━━ Records shown

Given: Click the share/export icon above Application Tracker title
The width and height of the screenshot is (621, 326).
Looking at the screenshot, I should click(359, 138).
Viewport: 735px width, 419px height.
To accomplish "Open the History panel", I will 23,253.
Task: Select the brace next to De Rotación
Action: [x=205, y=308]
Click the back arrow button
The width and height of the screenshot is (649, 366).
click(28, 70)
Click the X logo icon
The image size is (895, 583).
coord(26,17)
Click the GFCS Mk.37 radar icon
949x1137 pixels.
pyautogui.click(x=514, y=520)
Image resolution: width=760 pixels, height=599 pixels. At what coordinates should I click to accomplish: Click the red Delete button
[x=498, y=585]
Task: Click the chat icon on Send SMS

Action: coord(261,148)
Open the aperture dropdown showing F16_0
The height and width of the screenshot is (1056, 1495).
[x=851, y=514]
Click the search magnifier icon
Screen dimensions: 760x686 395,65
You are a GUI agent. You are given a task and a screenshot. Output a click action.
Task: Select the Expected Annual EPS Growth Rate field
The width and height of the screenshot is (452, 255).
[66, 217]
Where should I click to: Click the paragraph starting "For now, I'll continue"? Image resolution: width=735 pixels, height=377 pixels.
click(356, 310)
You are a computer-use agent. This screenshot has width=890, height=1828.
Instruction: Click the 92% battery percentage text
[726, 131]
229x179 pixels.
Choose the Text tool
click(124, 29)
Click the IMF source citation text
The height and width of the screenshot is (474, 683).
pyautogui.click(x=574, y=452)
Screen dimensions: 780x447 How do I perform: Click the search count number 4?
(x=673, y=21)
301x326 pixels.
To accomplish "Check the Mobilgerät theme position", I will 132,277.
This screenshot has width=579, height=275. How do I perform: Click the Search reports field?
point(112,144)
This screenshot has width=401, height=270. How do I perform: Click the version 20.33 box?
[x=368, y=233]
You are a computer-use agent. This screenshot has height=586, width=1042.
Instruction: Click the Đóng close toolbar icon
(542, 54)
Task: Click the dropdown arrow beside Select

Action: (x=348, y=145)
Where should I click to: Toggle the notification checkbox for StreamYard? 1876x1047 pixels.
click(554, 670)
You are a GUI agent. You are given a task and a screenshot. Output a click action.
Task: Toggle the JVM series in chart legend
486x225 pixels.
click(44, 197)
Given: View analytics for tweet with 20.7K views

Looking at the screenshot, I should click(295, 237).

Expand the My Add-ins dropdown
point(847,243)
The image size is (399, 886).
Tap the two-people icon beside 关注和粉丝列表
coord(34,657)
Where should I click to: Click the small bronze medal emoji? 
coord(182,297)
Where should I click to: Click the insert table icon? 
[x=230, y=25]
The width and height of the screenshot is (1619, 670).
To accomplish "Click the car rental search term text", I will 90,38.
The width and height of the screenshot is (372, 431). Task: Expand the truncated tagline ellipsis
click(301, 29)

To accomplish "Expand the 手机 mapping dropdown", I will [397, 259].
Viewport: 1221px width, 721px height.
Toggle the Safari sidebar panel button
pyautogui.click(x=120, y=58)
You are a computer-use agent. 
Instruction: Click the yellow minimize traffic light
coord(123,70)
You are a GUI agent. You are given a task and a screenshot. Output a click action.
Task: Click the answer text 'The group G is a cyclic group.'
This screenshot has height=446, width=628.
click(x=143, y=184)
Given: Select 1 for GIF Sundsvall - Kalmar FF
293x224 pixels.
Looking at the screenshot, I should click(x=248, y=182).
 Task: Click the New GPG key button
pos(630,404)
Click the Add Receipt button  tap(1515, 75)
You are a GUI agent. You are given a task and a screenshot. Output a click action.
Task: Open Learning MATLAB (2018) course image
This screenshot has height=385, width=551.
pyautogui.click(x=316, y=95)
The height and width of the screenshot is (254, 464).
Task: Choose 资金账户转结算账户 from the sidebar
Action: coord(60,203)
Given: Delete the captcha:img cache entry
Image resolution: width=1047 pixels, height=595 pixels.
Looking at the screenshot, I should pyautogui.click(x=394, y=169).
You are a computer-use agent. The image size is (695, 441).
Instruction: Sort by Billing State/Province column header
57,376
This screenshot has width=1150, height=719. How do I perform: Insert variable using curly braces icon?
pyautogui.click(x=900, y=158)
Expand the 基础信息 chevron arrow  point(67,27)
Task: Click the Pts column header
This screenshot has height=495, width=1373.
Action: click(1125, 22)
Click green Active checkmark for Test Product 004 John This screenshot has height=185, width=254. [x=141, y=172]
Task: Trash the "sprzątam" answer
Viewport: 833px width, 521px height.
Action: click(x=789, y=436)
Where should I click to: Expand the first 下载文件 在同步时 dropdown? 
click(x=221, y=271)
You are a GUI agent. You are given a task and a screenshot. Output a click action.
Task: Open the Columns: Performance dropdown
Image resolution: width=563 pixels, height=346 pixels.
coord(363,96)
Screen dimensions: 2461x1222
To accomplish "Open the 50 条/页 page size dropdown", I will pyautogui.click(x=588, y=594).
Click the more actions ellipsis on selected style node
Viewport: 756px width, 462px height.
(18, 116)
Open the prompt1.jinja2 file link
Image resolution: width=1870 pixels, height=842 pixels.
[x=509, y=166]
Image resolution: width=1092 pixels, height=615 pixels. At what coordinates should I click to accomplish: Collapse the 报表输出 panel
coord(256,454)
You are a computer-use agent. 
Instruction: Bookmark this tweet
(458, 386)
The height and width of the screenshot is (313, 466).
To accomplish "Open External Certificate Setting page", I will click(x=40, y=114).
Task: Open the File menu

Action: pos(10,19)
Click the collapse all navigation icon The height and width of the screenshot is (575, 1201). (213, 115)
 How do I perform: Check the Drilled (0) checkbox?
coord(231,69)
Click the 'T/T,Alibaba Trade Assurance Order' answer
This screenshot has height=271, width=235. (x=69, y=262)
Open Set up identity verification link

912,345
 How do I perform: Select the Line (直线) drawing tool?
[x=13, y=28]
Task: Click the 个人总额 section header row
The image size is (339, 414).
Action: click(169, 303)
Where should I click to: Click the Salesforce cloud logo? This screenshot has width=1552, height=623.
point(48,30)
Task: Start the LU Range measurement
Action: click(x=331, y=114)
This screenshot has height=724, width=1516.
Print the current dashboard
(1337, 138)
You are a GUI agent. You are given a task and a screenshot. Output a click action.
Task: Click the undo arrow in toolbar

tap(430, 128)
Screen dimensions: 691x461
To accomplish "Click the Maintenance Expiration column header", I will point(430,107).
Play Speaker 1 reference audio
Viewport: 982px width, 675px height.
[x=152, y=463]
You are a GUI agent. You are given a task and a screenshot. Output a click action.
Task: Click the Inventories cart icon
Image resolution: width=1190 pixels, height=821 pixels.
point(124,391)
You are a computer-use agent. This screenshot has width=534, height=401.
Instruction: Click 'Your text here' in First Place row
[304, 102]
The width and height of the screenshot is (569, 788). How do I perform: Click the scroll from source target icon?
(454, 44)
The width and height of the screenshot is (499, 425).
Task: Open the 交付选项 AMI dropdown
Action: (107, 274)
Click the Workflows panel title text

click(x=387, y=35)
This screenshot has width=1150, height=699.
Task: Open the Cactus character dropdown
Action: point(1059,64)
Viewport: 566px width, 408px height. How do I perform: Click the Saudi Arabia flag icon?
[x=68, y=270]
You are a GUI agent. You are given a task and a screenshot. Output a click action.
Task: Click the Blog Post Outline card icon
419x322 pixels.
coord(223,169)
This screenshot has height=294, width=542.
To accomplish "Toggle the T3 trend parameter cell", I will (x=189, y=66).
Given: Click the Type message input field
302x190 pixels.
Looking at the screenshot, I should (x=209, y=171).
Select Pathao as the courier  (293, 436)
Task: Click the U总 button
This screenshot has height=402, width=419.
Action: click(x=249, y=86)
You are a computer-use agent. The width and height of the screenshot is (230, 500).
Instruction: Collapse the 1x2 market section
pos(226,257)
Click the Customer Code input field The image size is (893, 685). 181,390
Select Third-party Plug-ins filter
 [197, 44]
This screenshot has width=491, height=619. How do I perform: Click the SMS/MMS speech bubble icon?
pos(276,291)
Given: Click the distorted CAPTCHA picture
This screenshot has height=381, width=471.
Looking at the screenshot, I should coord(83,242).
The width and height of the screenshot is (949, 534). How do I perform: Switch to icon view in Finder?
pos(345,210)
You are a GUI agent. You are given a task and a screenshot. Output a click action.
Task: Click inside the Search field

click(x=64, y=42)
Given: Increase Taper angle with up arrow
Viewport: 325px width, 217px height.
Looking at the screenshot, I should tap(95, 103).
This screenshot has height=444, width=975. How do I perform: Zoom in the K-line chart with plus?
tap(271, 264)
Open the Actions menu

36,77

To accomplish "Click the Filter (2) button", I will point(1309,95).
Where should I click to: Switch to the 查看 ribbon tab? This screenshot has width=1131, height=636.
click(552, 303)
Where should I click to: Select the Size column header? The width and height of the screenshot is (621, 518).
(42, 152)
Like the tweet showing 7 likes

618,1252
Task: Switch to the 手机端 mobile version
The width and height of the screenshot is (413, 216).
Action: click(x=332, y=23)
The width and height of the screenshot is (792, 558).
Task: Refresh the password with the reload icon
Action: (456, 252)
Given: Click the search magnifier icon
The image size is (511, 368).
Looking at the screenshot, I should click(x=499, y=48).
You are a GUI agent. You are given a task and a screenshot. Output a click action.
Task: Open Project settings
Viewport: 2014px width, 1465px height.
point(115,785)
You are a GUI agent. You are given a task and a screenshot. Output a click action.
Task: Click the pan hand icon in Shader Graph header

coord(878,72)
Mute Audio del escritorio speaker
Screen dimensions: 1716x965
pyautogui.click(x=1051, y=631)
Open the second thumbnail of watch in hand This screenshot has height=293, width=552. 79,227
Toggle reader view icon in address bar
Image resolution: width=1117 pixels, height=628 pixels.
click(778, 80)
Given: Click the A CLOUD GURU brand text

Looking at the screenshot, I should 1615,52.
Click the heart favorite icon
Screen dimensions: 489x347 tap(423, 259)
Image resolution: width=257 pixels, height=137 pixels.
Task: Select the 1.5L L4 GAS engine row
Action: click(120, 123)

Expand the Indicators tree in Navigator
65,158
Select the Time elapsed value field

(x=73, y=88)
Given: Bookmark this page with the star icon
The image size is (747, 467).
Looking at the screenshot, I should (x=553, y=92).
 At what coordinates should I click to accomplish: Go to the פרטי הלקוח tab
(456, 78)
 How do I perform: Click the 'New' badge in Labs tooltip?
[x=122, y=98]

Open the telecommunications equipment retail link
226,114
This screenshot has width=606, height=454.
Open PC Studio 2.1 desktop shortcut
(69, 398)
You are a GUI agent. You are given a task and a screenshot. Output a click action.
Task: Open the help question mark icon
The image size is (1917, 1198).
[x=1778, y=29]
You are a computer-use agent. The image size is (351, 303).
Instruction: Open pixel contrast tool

━━━━

### Written exercise
Could you retype the part of the listing that opens with the line containing "Click the collapse" and closes with the line containing "tap(430, 128)", keeping every character as it is?

### Worked answer
Click the collapse all navigation icon The height and width of the screenshot is (575, 1201). (213, 115)
 How do I perform: Check the Drilled (0) checkbox?
coord(231,69)
Click the 'T/T,Alibaba Trade Assurance Order' answer
This screenshot has height=271, width=235. (x=69, y=262)
Open Set up identity verification link

912,345
 How do I perform: Select the Line (直线) drawing tool?
[x=13, y=28]
Task: Click the 个人总额 section header row
The image size is (339, 414).
Action: click(169, 303)
Where should I click to: Click the Salesforce cloud logo? This screenshot has width=1552, height=623.
point(48,30)
Task: Start the LU Range measurement
Action: click(x=331, y=114)
This screenshot has height=724, width=1516.
Print the current dashboard
(1337, 138)
You are a GUI agent. You are given a task and a screenshot. Output a click action.
Task: Click the undo arrow in toolbar

tap(430, 128)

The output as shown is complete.